**Requisitos de la tarea:**
Enumera, por favor, todos los adjetivos que el fragmento sobre el cine en Leeds usa para describir el cine Hyde Park Picture House.

**Fragmento:**

El caso es que, para revivir la cinefilia que tan intermitentemente se siente en esta ciudad, está el Festival Internacional de Cine de Leeds, en el que se muestran películas que, si bien llegan rebotadas de otros festivales, están en la primera línea del panorama internacional. Por ello, el certamen se jacta de ser el evento cinematográfico más importante del Reino Unido después de Londres, aunque el resto del año el cine quede recluido en unos cuantos multiplex dentro de centros comerciales. Con la excepción del pequeño, antiguo y entrañable cine Hyde Park Picture House, fundado en 1919.

**Líneas de datos:**
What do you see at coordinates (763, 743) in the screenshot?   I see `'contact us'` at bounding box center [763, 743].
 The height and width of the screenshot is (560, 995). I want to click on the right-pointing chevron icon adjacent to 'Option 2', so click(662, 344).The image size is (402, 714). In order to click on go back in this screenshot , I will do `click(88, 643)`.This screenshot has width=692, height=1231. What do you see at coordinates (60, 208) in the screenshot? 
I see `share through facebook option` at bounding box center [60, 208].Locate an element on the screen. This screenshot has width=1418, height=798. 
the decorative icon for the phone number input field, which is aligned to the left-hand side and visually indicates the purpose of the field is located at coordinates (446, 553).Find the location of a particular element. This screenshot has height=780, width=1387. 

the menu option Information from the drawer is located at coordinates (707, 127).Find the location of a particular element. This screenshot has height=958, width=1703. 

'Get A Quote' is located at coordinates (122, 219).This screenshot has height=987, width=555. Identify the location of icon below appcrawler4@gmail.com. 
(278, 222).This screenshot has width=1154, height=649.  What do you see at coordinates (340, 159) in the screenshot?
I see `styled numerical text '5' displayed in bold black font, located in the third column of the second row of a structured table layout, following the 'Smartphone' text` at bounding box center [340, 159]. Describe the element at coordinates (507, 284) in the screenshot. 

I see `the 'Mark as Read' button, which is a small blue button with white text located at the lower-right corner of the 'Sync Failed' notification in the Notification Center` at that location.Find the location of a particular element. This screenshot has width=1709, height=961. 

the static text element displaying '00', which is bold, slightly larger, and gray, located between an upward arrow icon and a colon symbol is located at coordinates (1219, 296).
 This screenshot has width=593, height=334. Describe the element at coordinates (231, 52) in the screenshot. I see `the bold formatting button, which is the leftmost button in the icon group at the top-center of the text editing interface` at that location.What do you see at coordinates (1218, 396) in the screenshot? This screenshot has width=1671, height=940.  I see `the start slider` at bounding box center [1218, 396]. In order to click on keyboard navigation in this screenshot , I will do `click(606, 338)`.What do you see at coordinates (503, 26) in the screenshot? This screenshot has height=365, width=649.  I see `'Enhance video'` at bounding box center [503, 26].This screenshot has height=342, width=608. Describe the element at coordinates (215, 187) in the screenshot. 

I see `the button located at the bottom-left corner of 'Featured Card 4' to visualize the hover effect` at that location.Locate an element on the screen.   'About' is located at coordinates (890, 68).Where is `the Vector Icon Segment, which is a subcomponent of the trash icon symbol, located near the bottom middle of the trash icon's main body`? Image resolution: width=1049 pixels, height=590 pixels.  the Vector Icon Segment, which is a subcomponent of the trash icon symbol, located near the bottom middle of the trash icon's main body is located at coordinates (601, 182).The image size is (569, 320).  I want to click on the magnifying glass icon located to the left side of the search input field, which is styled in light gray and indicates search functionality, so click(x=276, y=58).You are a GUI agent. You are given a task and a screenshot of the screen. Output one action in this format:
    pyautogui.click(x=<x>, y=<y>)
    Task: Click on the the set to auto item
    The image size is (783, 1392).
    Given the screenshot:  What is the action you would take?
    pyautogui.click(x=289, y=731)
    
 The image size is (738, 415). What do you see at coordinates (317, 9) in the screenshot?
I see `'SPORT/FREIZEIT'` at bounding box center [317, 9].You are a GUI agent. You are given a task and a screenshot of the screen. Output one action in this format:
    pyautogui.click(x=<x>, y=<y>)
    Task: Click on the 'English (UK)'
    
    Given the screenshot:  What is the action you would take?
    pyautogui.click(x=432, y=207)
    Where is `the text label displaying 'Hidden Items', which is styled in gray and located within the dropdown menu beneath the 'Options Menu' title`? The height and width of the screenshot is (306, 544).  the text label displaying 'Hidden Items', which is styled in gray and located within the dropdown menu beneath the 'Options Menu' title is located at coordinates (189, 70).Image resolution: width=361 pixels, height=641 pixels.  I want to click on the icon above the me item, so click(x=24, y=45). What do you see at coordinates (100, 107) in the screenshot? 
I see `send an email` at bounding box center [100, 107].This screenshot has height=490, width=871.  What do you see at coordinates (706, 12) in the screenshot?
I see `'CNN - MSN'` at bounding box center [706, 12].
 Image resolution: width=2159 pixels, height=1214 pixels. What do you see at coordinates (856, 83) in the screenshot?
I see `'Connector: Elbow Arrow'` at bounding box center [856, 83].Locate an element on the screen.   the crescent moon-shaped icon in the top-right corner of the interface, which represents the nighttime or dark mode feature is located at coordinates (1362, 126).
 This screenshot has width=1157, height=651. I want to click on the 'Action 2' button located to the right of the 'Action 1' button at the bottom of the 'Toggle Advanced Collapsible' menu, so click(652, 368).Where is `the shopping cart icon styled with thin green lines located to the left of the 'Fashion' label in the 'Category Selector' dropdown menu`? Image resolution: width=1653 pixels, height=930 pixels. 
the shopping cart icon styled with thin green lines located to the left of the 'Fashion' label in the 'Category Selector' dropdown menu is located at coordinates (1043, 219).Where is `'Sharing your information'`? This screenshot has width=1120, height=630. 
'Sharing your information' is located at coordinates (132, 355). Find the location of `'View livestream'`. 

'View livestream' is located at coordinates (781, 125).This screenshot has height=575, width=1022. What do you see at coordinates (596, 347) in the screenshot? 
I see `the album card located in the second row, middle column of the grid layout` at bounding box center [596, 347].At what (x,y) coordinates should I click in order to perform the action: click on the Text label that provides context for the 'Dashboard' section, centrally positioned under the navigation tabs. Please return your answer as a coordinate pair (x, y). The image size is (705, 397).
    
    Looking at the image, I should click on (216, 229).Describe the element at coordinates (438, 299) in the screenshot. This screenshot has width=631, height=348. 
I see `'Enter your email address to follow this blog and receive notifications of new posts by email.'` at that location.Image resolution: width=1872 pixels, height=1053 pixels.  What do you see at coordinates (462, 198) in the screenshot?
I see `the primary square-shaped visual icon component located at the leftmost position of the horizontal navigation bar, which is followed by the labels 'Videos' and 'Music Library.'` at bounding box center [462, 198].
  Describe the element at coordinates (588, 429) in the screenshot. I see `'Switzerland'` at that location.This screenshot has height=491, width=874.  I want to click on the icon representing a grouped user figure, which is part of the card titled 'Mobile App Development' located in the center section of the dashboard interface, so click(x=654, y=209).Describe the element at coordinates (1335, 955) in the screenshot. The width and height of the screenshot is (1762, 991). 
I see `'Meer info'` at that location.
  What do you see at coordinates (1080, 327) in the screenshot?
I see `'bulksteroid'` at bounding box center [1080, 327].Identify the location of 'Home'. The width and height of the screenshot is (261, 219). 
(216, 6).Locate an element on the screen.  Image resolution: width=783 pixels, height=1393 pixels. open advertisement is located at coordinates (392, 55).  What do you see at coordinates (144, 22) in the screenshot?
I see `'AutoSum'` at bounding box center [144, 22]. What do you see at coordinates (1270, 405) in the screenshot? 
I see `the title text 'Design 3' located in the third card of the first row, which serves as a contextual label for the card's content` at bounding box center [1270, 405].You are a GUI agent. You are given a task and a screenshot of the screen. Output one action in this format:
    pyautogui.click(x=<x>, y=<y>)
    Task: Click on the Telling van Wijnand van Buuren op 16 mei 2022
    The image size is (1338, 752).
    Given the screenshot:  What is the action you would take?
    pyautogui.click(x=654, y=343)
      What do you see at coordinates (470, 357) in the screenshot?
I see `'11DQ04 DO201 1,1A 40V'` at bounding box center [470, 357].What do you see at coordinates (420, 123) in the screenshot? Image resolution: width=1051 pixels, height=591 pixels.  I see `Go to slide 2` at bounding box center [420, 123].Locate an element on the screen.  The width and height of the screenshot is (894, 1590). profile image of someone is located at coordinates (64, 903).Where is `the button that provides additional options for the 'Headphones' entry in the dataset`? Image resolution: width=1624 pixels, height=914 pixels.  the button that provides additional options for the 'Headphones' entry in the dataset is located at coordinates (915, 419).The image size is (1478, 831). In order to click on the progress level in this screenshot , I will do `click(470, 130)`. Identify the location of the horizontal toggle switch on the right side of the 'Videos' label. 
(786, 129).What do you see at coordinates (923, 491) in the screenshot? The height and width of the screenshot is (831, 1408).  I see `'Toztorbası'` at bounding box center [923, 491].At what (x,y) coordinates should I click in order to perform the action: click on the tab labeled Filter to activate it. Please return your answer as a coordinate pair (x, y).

**La respuesta:**
pequeño, antiguo, entrañable